* Work instruction: In your copy, include every entry exactly as written but no pictures.
** Opening Excerpted data block **
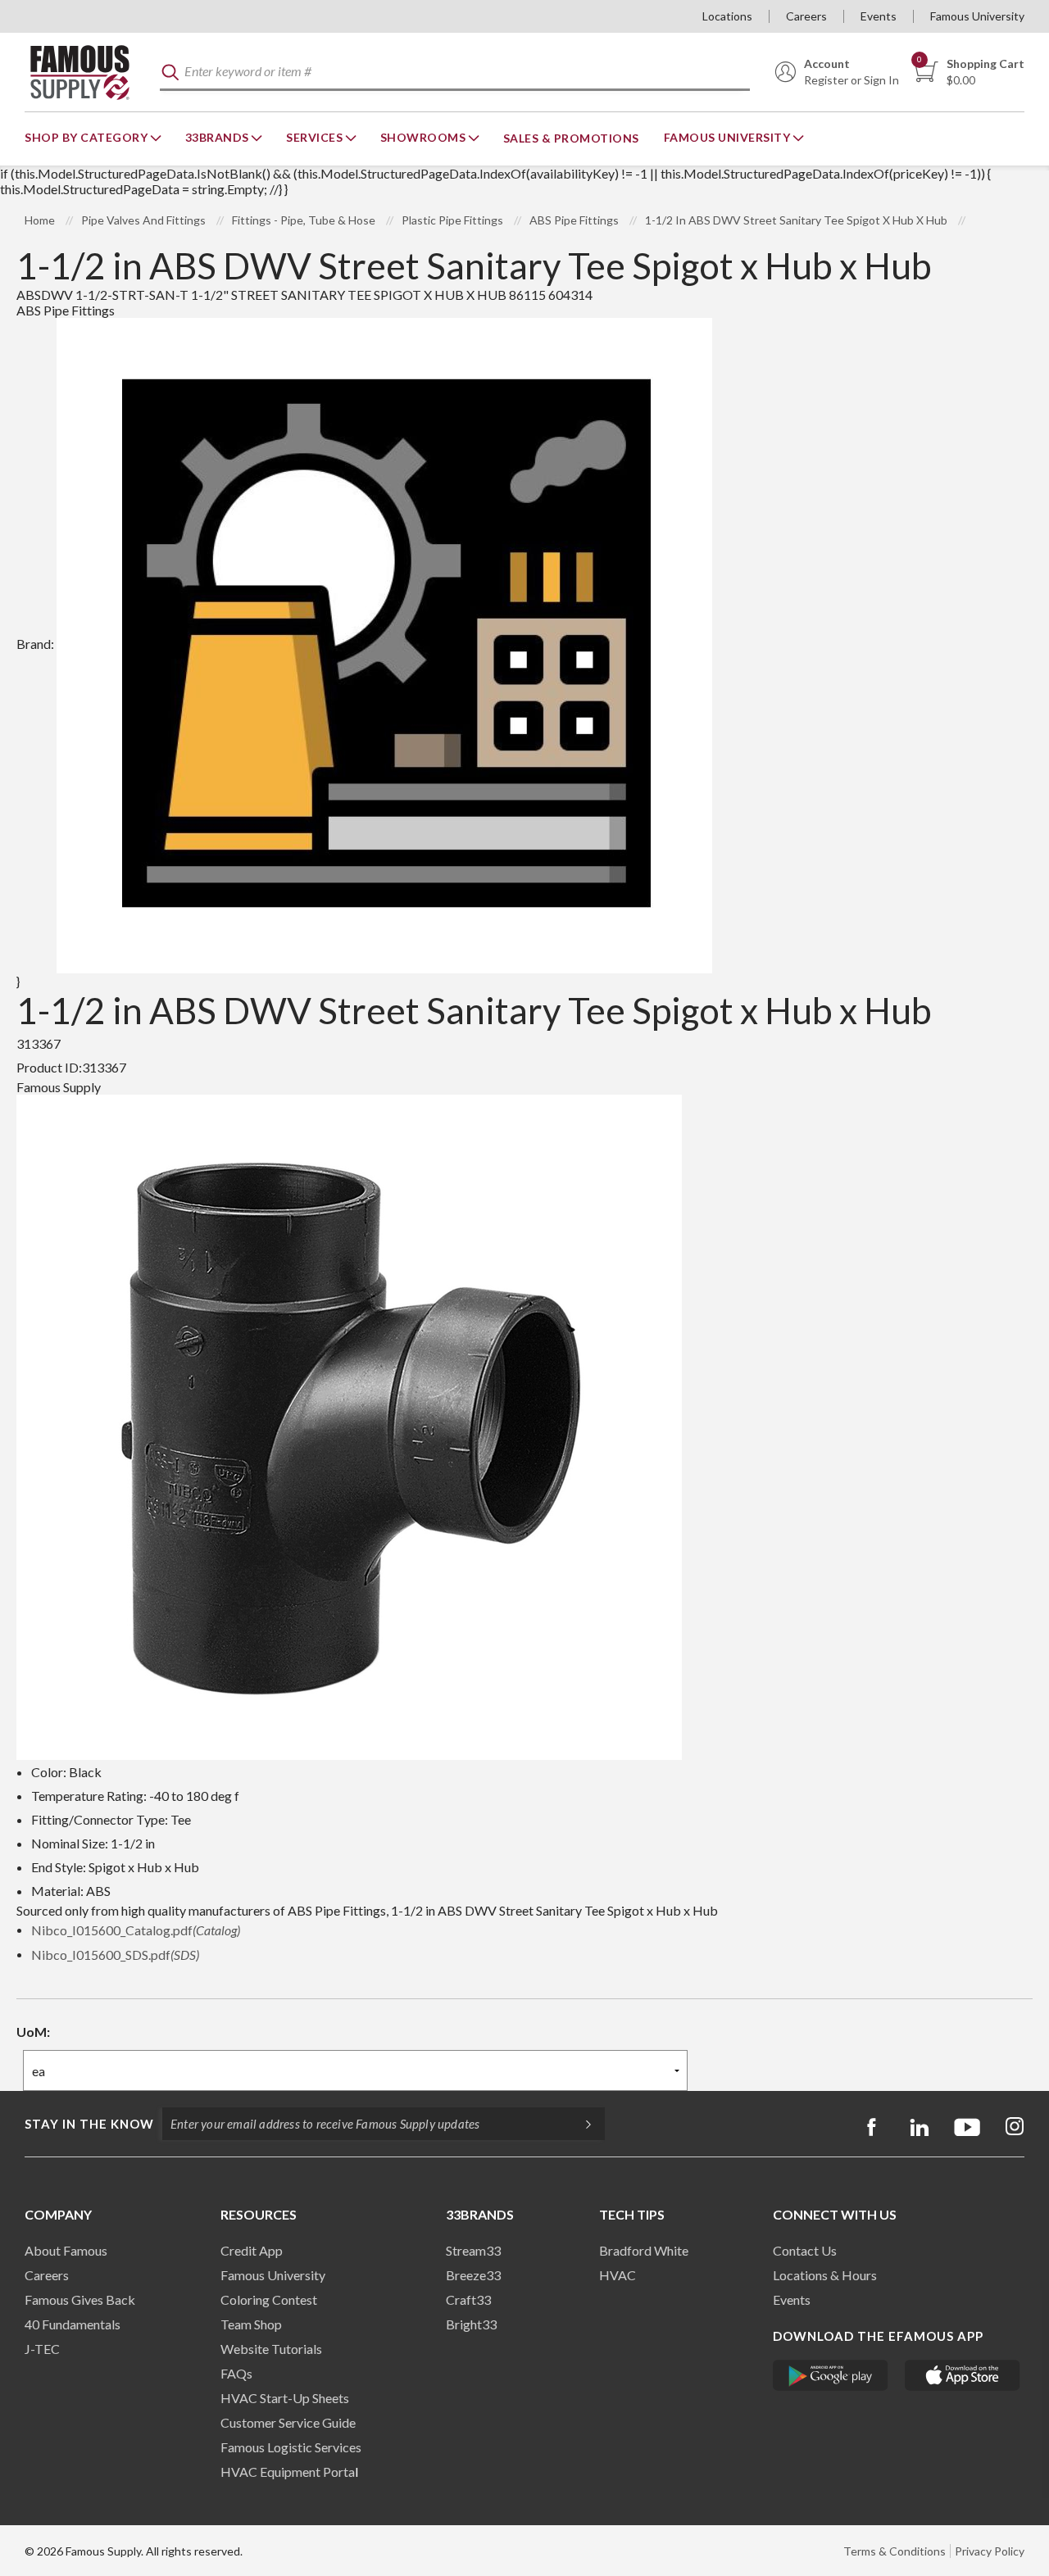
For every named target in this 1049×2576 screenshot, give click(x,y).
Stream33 (473, 2250)
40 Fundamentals (72, 2324)
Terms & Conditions (894, 2551)
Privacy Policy (989, 2551)
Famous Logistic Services (290, 2447)
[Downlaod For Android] (830, 2375)
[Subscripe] (580, 2123)
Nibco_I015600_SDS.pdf (115, 1954)
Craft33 (468, 2299)
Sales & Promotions (571, 138)
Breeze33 (473, 2275)
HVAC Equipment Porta (287, 2471)
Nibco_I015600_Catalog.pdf (135, 1930)
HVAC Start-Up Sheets (284, 2398)
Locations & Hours (825, 2275)
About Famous (66, 2250)
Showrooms (424, 137)
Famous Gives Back (80, 2299)
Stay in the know (89, 2123)
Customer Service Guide (288, 2422)
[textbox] (455, 72)
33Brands (218, 137)
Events (879, 16)
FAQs (236, 2373)
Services (316, 137)
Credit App (251, 2250)
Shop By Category (88, 137)
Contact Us (805, 2250)
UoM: (33, 2031)
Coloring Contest (268, 2299)
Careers (806, 16)
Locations (727, 16)
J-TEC (42, 2348)
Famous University (977, 16)
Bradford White (643, 2250)
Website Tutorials (271, 2348)
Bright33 (471, 2324)
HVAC (617, 2275)
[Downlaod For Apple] (962, 2375)
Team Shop (251, 2324)
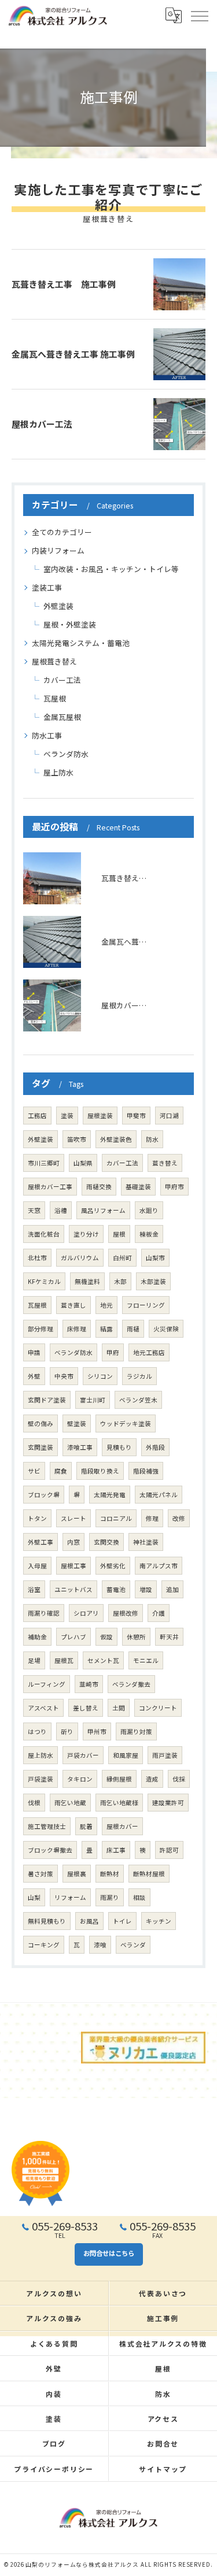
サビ (34, 1471)
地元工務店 (149, 1352)
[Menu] (199, 15)
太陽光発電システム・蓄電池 (81, 642)
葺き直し (73, 1305)
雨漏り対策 (136, 1731)
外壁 (34, 1376)
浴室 (34, 1589)
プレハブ (73, 1636)
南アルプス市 (158, 1565)
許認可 (169, 1850)
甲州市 (96, 1731)
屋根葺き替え (54, 661)
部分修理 (40, 1328)
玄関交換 (106, 1542)
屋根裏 (76, 1873)
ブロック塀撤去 (50, 1850)
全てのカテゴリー (62, 531)
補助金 (37, 1636)
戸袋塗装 (40, 1779)
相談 (139, 1897)
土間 (118, 1707)
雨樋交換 (99, 1186)
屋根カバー (122, 1826)
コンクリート (158, 1707)
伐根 (34, 1802)
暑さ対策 (40, 1873)
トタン (37, 1518)
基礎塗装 (138, 1186)
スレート (73, 1518)
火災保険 (166, 1328)
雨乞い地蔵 (70, 1802)
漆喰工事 (80, 1447)
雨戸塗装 (165, 1755)
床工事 (116, 1850)
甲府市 (174, 1186)
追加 (172, 1589)
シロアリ (86, 1613)
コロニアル (116, 1518)
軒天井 (169, 1636)
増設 (145, 1589)
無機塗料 (87, 1281)
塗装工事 (47, 587)
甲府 (112, 1352)
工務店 (37, 1115)
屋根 (119, 1234)
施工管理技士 (47, 1826)
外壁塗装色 (116, 1139)
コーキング (44, 1944)
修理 (152, 1518)
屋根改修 (125, 1613)
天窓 (34, 1210)
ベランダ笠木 (138, 1399)
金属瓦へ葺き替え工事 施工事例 (73, 354)
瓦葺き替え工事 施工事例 (64, 284)
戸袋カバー (83, 1755)
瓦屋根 (54, 698)
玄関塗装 (40, 1447)
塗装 (67, 1115)
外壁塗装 (58, 605)
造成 (152, 1779)
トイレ (122, 1921)
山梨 (34, 1897)
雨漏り (109, 1897)
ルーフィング (46, 1684)
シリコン (100, 1376)
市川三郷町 (44, 1163)
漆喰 (100, 1944)
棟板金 (149, 1234)
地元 (106, 1305)
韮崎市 (88, 1684)
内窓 (73, 1542)
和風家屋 (125, 1755)
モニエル (146, 1660)
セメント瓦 (103, 1660)
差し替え (85, 1707)
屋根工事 (73, 1565)
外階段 (155, 1447)
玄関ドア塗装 (47, 1399)
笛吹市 (76, 1139)
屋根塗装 (100, 1115)
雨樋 (133, 1328)
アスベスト (43, 1707)
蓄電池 (116, 1589)
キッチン (158, 1921)
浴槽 (60, 1210)
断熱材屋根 (149, 1873)
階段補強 (146, 1471)
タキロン (80, 1779)
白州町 (122, 1257)
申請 (34, 1352)
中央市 (63, 1376)
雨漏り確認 (44, 1613)
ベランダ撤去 (131, 1684)
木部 (120, 1281)
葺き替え (165, 1163)
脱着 (86, 1826)
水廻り (149, 1210)
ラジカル (139, 1376)
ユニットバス (73, 1589)
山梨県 (83, 1163)
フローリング (146, 1305)
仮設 (106, 1636)
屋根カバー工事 (50, 1186)
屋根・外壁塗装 (69, 624)
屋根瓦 (63, 1660)
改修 (178, 1518)
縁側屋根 (119, 1779)
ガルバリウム (80, 1257)
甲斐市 (136, 1115)
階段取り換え (100, 1471)
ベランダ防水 (66, 753)
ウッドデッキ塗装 (125, 1423)
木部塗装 (153, 1281)
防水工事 (47, 735)
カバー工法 (62, 679)
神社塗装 (146, 1542)
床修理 (76, 1328)
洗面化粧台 (44, 1234)
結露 (106, 1328)
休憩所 (136, 1636)
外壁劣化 (113, 1565)
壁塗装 (76, 1423)
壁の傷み (40, 1423)
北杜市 (37, 1257)
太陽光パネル (158, 1494)
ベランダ (133, 1944)
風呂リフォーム (103, 1210)
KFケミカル (44, 1281)
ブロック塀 (44, 1494)
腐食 (60, 1471)
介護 (158, 1613)
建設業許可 (168, 1802)
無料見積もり (47, 1921)
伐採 (178, 1779)
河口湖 (169, 1115)
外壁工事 (40, 1542)
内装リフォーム (58, 550)
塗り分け (86, 1234)
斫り (67, 1731)
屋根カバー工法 (42, 424)
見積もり (119, 1447)
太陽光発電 (110, 1494)
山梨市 (155, 1257)
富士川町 (92, 1399)
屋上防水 (58, 772)
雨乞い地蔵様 (119, 1802)
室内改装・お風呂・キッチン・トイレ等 (111, 568)
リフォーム (70, 1897)
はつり (37, 1731)
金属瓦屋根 (62, 716)
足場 (34, 1660)
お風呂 (89, 1921)
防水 (152, 1139)
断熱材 (109, 1873)
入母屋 (37, 1565)
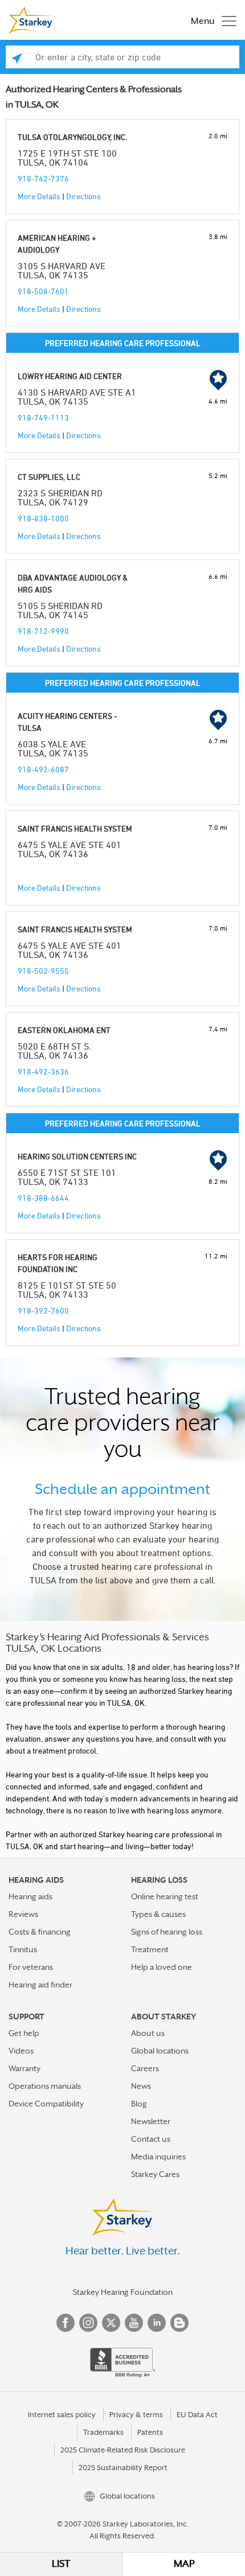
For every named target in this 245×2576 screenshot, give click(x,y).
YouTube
** Closing Excerpted data block **
* Solved problem:
For every named target in this 1049×2576 screenshot, give click(x,y).
Stream33 (473, 2250)
40 Fundamentals (72, 2324)
Terms & Conditions (894, 2551)
Privacy Policy (989, 2551)
Famous Logistic Services (290, 2447)
[Downlaod For Android] (830, 2375)
[Subscripe] (580, 2123)
Nibco_I015600_SDS.pdf (115, 1954)
Craft33 (468, 2299)
Sales & Promotions (571, 138)
Breeze33 (473, 2275)
HVAC Equipment Porta (287, 2471)
Nibco_I015600_Catalog.pdf (135, 1930)
HVAC Start-Up Sheets (284, 2398)
Locations & Hours (825, 2275)
About Famous (66, 2250)
Showrooms (424, 137)
Famous Gives Back (80, 2299)
Stay in the know (89, 2123)
Customer Service Guide (288, 2422)
[textbox] (455, 72)
33Brands (218, 137)
Events (879, 16)
FAQs (236, 2373)
Services (316, 137)
Credit App (251, 2250)
Shop By Category (88, 137)
Contact Us (805, 2250)
UoM: (33, 2031)
Coloring Contest (268, 2299)
Careers (806, 16)
Locations (727, 16)
J-TEC (42, 2348)
Famous University (977, 16)
Bradford White (643, 2250)
Website Tutorials (271, 2348)
Bright33 (471, 2324)
HVAC (617, 2275)
[Downlaod For Apple] (962, 2375)
Team Shop (251, 2324)
サビ (34, 1471)
地元工務店 (149, 1352)
[Menu] (199, 15)
太陽光発電システム・蓄電池 (81, 642)
葺き直し (73, 1305)
雨漏り対策 (136, 1731)
外壁 (34, 1376)
浴室 (34, 1589)
プレハブ (73, 1636)
南アルプス市 (158, 1565)
許認可 (169, 1850)
甲州市 (96, 1731)
屋根葺き替え (54, 661)
部分修理 (40, 1328)
玄関交換 (106, 1542)
屋根裏 (76, 1873)
ブロック塀撤去 (50, 1850)
全てのカテゴリー (62, 531)
補助金 (37, 1636)
戸袋塗装 (40, 1779)
相談 (139, 1897)
土間 (118, 1707)
雨樋交換 (99, 1186)
屋根カバー (122, 1826)
コンクリート (158, 1707)
伐根 (34, 1802)
暑さ対策 (40, 1873)
トタン (37, 1518)
基礎塗装 (138, 1186)
スレート (73, 1518)
火災保険 (166, 1328)
雨乞い地蔵 (70, 1802)
漆喰工事 (80, 1447)
雨戸塗装 (165, 1755)
床工事 (116, 1850)
甲府市 (174, 1186)
追加 (172, 1589)
シロアリ (86, 1613)
コロニアル (116, 1518)
軒天井 (169, 1636)
増設 (145, 1589)
無機塗料 (87, 1281)
塗装工事 (47, 587)
甲府 (112, 1352)
工務店 (37, 1115)
屋根 (119, 1234)
施工管理技士 (47, 1826)
外壁塗装色 (116, 1139)
コーキング (44, 1944)
修理 (152, 1518)
屋根改修 (125, 1613)
天窓 (34, 1210)
ベランダ笠木 (138, 1399)
金属瓦へ葺き替え工事 施工事例 (73, 354)
瓦葺き替え工事 施工事例 (64, 284)
戸袋カバー (83, 1755)
瓦屋根 (54, 698)
玄関塗装 (40, 1447)
塗装 (67, 1115)
外壁塗装 (58, 605)
造成 (152, 1779)
トイレ (122, 1921)
山梨 (34, 1897)
雨漏り (109, 1897)
ルーフィング (46, 1684)
シリコン (100, 1376)
市川三郷町 (44, 1163)
漆喰 (100, 1944)
棟板金 (149, 1234)
地元 (106, 1305)
韮崎市 (88, 1684)
内窓 (73, 1542)
和風家屋 (125, 1755)
モニエル (146, 1660)
セメント瓦 (103, 1660)
差し替え (85, 1707)
屋根工事 (73, 1565)
外階段 (155, 1447)
玄関ドア塗装 (47, 1399)
笛吹市 (76, 1139)
屋根塗装 (100, 1115)
雨樋 (133, 1328)
アスベスト (43, 1707)
蓄電池 (116, 1589)
キッチン (158, 1921)
浴槽 (60, 1210)
断熱材屋根 (149, 1873)
階段補強 (146, 1471)
タキロン (80, 1779)
白州町 (122, 1257)
申請 (34, 1352)
中央市 (63, 1376)
雨漏り確認 (44, 1613)
ベランダ撤去 (131, 1684)
木部 (120, 1281)
葺き替え (165, 1163)
脱着 (86, 1826)
水廻り (149, 1210)
ラジカル (139, 1376)
ユニットバス (73, 1589)
山梨県 (83, 1163)
フローリング (146, 1305)
仮設 (106, 1636)
屋根カバー工事 (50, 1186)
屋根・外壁塗装 (69, 624)
屋根瓦 (63, 1660)
改修 (178, 1518)
縁側屋根 (119, 1779)
ガルバリウム (80, 1257)
甲斐市 (136, 1115)
階段取り換え (100, 1471)
ベランダ防水 (66, 753)
ウッドデッキ塗装 (125, 1423)
木部塗装 (153, 1281)
防水工事 (47, 735)
カバー工法 (62, 679)
神社塗装 (146, 1542)
床修理 (76, 1328)
洗面化粧台 (44, 1234)
結露 (106, 1328)
休憩所 (136, 1636)
外壁劣化 (113, 1565)
壁塗装 (76, 1423)
壁の傷み (40, 1423)
北杜市 (37, 1257)
太陽光パネル (158, 1494)
ベランダ (133, 1944)
風呂リフォーム (103, 1210)
KFケミカル (44, 1281)
ブロック塀 (44, 1494)
腐食 (60, 1471)
介護 (158, 1613)
建設業許可 (168, 1802)
無料見積もり (47, 1921)
伐採 (178, 1779)
河口湖 (169, 1115)
外壁工事 (40, 1542)
内装リフォーム (58, 550)
塗り分け (86, 1234)
斫り (67, 1731)
屋根カバー工法 (42, 424)
見積もり (119, 1447)
太陽光発電 (110, 1494)
山梨市 (155, 1257)
富士川町 (92, 1399)
屋上防水 (58, 772)
雨乞い地蔵様 (119, 1802)
室内改装・お風呂・キッチン・トイレ等 (111, 568)
リフォーム (70, 1897)
はつり (37, 1731)
金属瓦屋根 (62, 716)
足場 (34, 1660)
お風呂 (89, 1921)
防水 (152, 1139)
断熱材 (109, 1873)
入母屋 (37, 1565)
For every named target in this 245×2576 screenshot, give click(x,y).
YouTube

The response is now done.